■ DOCUMENT SOURCE ■
# the devoids



## Quantz

This a text where several authors mention the "Devoids".
These are "recreative killer", who kill for their recreation.
They feel.

"They are emotionnally devoid and their recreational thrill
comes from abducting people and putting them to a painful death.
We call these killers the Devoids."

J'ai songé à Démunis, Destitués. Démunis m'ennuie car le démuni est en général une victime et non un assassin.  J'ai recherché dans le vocabulaire psychiatrique : rien.


----------



## keumar83

Les tueurs en série/serial killers sans états d'âme / de sang froid ? Difficile de rendre cette idée en un mot...


----------



## Quantz

Non, hélas, le but est de trouver un nom qui puisse intituler une catégorie aussi immédiate, comme on dirait les Violeurs ou les Saucissonneurs.


----------



## keumar83

Les Insensibles ? Les Coeurs de pierre ?


----------



## Xavier11222

Les Dépourvus ?


----------



## Quantz

Oui, j'y ai aussi songé, mais je vise un terme plus saisissant. Pensé à Dépourvus, Desséchés, etc. 
Pas facile.


----------



## Ellea1

Les désenchantés?
Les déséquilibrés? voire les détraqués?
Les despotes?
Les sadiques?


----------



## Quantz

L'idée est de conserver la notion de privation, de vide, de manque (il leur manque une case… émotionnelle)


----------



## keumar83

Les Dévoyés ?


----------



## Xavier11222

La chasse au synonymes m'a fait arriver à Dégarnis. Celui-là ne marche pas. 
Les désertés ? Néantisés (post-phenomenology killers) ? Les Vacants (meh) ?

■ LIGNES DE DONNÉES ■
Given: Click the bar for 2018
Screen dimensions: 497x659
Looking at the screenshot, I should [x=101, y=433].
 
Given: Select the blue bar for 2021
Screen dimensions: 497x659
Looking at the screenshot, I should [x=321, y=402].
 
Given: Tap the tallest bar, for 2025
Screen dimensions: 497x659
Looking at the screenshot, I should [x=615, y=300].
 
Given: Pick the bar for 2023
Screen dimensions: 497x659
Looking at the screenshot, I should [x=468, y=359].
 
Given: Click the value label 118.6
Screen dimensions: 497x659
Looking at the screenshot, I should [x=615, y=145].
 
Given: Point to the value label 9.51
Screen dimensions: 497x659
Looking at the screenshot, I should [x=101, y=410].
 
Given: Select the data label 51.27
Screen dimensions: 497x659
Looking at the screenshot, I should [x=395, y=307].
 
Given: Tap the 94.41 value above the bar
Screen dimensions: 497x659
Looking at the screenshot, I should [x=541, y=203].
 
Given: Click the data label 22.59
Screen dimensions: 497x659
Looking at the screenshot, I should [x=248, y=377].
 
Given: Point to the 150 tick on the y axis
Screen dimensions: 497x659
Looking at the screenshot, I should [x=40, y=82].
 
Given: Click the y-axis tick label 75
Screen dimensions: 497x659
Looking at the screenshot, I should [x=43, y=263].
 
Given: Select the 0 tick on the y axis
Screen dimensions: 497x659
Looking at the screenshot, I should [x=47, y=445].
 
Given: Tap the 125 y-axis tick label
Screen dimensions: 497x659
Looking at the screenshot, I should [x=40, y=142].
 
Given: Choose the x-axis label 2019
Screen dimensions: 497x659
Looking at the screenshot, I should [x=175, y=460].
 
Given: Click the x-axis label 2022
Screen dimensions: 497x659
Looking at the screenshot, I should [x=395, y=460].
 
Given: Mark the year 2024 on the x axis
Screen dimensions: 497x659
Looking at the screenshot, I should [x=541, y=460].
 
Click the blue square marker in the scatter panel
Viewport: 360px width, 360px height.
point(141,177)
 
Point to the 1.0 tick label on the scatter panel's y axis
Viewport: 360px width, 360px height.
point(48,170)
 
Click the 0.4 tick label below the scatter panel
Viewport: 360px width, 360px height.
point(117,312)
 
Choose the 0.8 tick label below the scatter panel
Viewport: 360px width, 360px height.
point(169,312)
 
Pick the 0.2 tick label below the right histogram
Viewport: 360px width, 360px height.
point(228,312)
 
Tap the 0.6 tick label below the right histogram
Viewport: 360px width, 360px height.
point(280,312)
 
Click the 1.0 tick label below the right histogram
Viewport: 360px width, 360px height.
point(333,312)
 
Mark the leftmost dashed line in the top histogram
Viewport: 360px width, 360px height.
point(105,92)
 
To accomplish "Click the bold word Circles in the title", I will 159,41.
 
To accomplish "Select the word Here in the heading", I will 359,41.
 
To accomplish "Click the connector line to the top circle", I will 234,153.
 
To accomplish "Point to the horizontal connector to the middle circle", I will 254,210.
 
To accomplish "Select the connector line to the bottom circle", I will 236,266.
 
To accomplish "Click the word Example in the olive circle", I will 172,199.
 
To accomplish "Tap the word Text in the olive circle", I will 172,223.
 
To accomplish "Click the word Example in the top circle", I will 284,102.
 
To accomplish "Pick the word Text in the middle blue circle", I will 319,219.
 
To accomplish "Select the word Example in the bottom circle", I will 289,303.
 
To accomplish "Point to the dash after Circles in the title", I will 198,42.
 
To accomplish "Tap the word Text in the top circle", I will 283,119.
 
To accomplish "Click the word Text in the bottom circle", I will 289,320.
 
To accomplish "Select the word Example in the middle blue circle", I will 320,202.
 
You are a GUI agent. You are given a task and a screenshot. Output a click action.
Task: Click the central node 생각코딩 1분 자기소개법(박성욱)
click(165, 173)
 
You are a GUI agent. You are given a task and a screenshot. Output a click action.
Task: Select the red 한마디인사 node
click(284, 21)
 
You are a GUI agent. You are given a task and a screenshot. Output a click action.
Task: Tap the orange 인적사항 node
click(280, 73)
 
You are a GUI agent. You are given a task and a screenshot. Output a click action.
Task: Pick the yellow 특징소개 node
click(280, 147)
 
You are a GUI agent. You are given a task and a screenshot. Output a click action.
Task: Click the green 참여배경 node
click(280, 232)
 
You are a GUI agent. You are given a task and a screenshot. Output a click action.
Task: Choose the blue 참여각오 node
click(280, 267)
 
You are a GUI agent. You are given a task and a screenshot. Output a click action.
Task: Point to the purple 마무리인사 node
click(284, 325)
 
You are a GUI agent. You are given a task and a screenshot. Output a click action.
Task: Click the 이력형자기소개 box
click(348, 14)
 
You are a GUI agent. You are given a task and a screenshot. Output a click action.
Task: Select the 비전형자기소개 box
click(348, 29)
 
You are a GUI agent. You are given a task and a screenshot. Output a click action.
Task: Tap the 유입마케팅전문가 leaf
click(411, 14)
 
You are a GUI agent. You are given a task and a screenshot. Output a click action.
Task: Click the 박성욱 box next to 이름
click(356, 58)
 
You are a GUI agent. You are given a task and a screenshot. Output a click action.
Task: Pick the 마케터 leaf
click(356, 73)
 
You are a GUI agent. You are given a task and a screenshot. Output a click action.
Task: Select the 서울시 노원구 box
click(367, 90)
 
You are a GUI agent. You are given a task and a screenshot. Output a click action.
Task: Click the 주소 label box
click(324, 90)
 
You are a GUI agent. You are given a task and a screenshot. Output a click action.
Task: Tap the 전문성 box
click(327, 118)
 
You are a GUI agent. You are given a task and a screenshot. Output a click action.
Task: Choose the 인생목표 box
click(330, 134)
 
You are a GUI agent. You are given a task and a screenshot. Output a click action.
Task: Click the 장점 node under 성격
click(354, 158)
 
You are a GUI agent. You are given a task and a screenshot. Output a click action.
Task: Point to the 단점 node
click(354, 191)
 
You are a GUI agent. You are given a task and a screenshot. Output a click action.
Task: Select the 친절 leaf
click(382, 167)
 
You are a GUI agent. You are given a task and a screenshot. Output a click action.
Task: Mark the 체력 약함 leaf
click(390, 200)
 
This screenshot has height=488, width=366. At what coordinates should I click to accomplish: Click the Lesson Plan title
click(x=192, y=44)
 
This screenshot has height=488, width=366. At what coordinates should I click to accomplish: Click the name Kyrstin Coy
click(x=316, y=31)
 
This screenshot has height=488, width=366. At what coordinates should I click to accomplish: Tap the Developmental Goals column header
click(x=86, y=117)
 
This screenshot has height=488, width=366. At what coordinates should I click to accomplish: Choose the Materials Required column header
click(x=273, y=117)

■ SÉRIE D'EXERCICES ■
[1] Dans le fil de discussion, relevez tous les termes que propose Ellea1 pour traduire « Devoids ».
[2] Recopiez, s'il vous plaît, le passage du fil de discussion qui commence par « We call these » et se termine par « psychiatrique : rien. ».

■ RÉPONSES ■
[1] Les désenchantés, les déséquilibrés, les détraqués, les despotes, les sadiques

[2]
We call these killers the Devoids."

J'ai songé à Démunis, Destitués. Démunis m'ennuie car le démuni est en général une victime et non un assassin.  J'ai recherché dans le vocabulaire psychiatrique : rien.